**AVAILABLE RECORDS**
>>>
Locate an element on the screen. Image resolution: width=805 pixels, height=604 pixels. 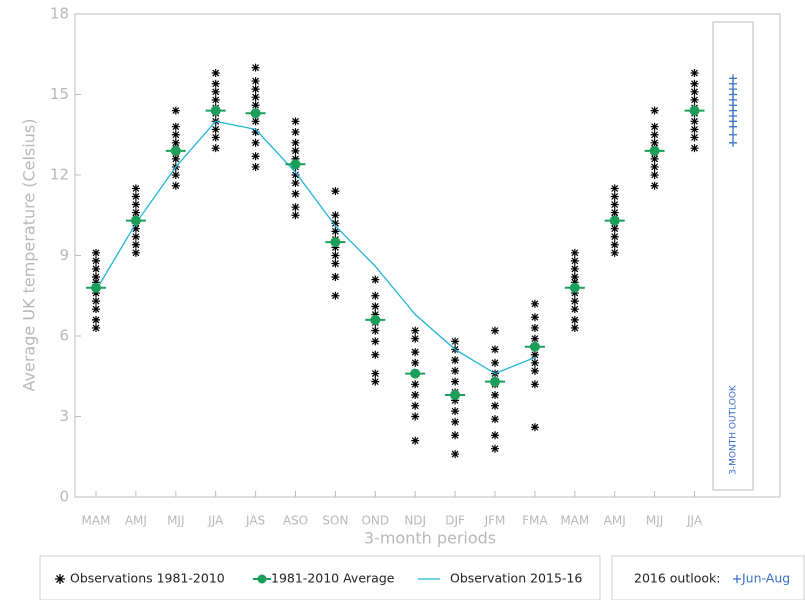
legend-label: 1981-2010 Average is located at coordinates (333, 578).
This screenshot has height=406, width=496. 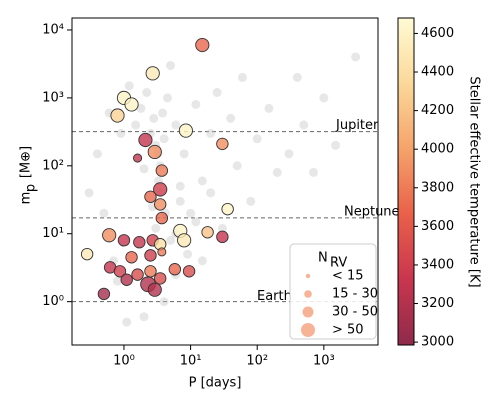 What do you see at coordinates (438, 110) in the screenshot?
I see `colorbar-tick-label: 4200` at bounding box center [438, 110].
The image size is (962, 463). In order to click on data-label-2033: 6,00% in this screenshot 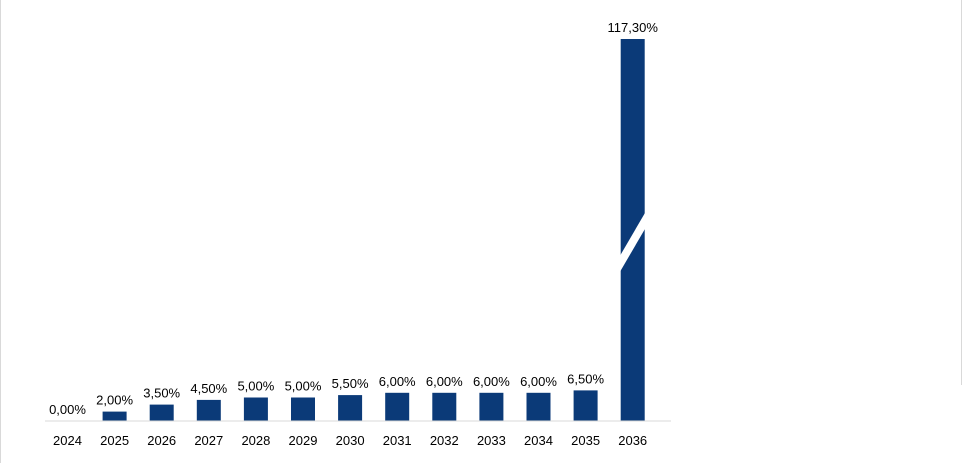, I will do `click(492, 382)`.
<<<
**EXERCISE BRIEF**
Rewrite everything from the start of the records down to the line containing "legend-label: 1981-2010 Average", replacing "Image resolution" with "Screenshot size" and keeping the rest unchanged. Omit the pictures from your answer.

**THE COMPLETED TASK**
Locate an element on the screen. Screenshot size: width=805 pixels, height=604 pixels. 
legend-label: 1981-2010 Average is located at coordinates (333, 578).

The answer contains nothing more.